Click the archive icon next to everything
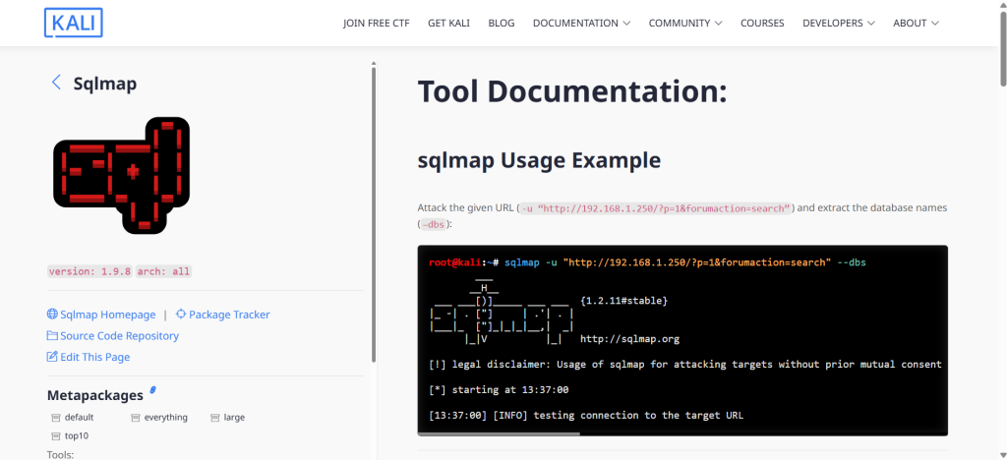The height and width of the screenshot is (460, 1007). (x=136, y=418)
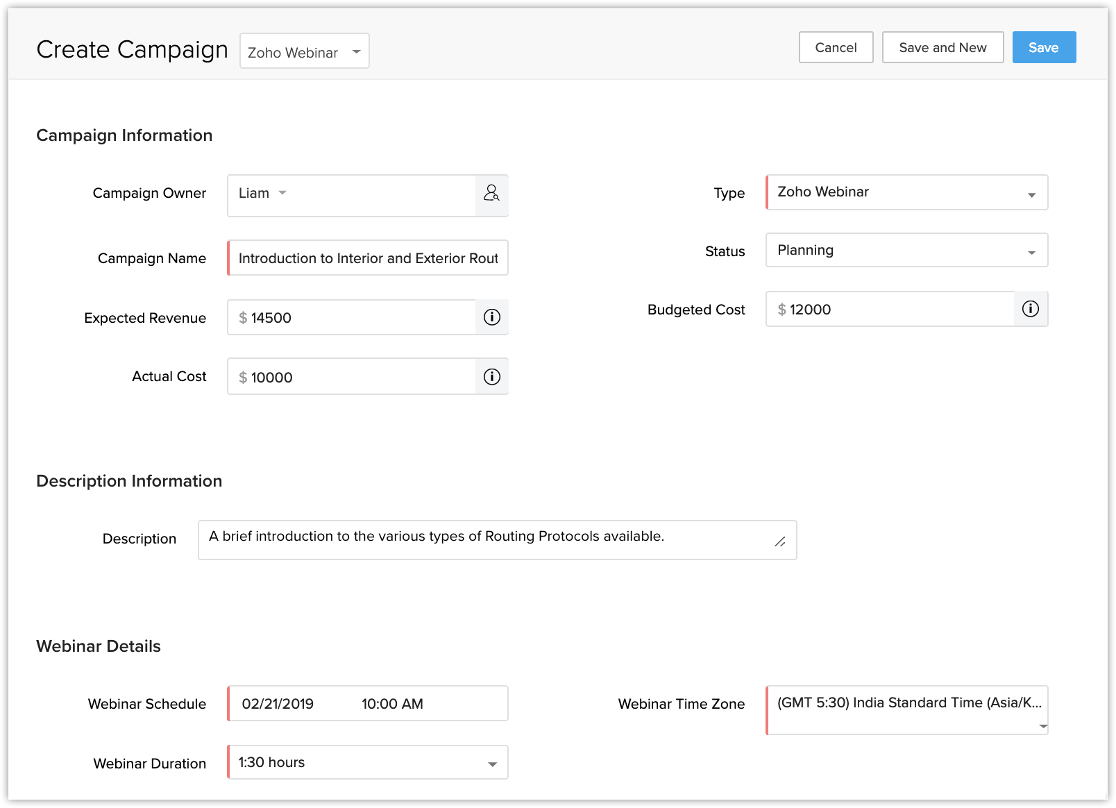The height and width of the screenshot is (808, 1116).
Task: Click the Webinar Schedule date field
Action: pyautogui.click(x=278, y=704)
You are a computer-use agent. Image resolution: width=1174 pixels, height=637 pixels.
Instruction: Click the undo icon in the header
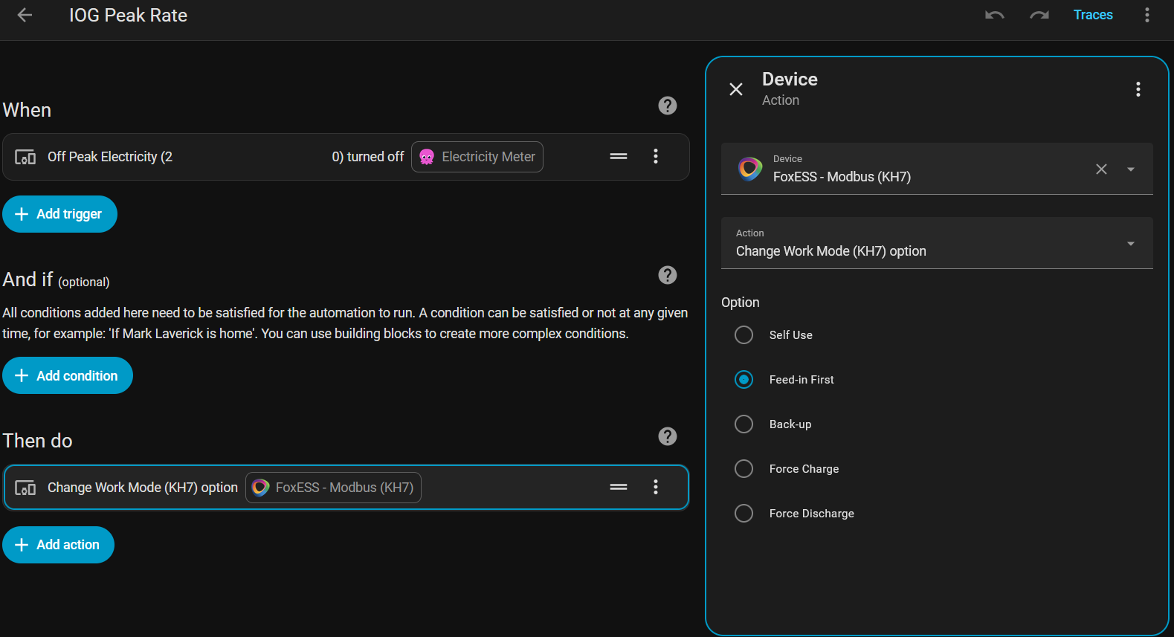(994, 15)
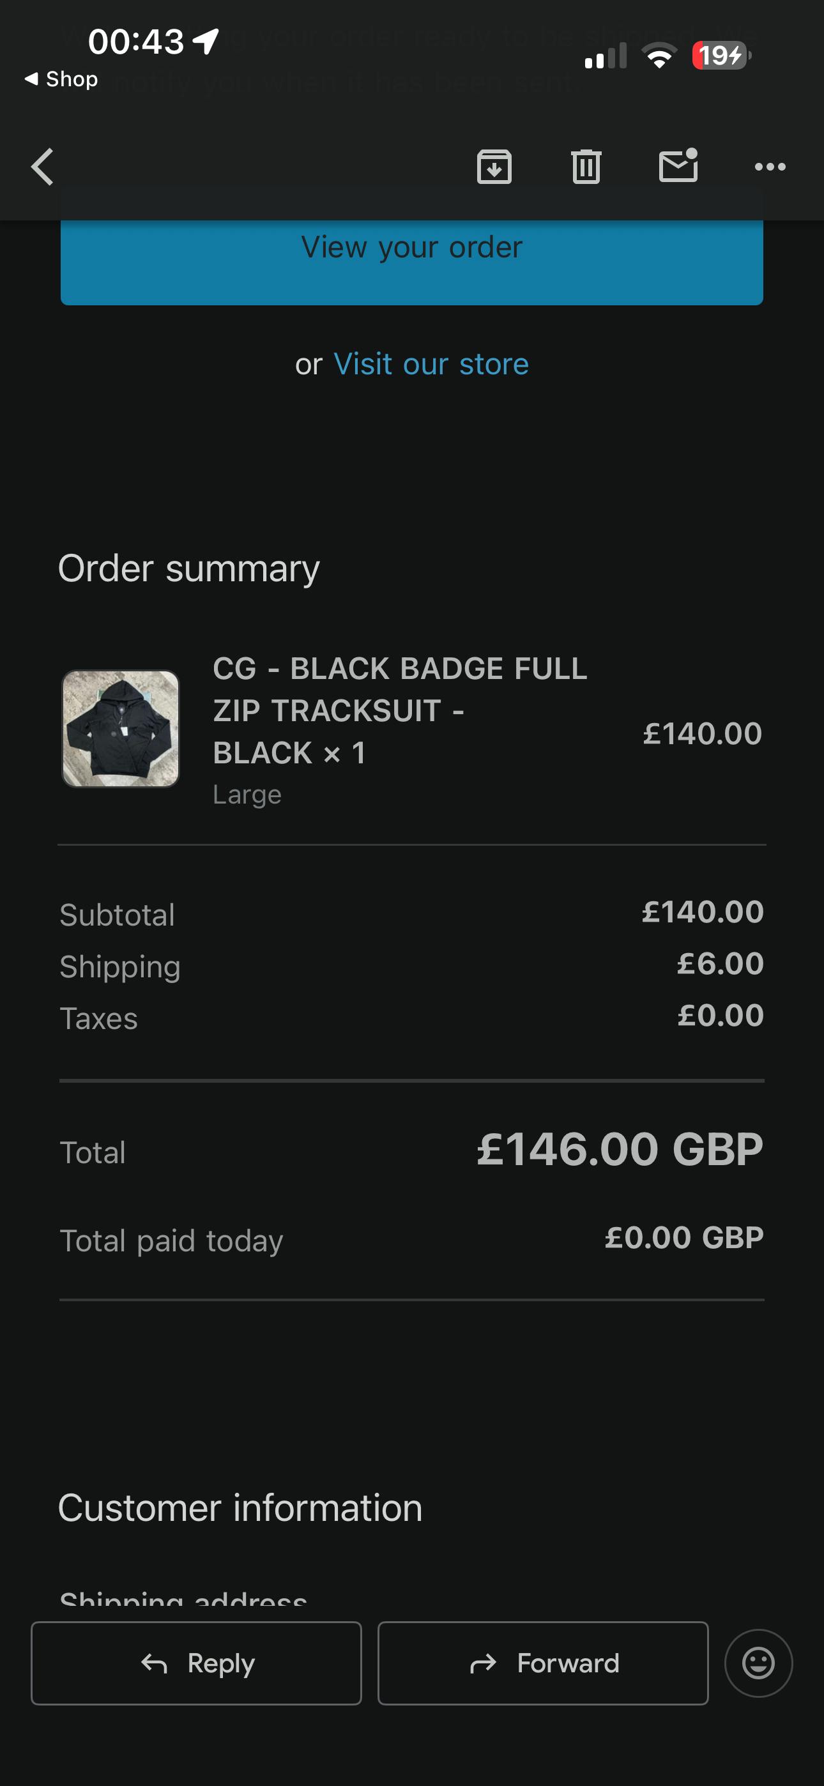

:: EXERCISE OBJECTIVE ::
Restate the listing above word for word and skip each picture.

:: TASK OUTPUT ::
Click the archive icon next to everything
The height and width of the screenshot is (460, 1007). (x=136, y=418)
The height and width of the screenshot is (808, 1116).
Task: Click the Webinar Schedule date field
Action: pyautogui.click(x=278, y=704)
You are a computer-use agent. Image resolution: width=1174 pixels, height=637 pixels.
Instruction: Click the undo icon in the header
(994, 15)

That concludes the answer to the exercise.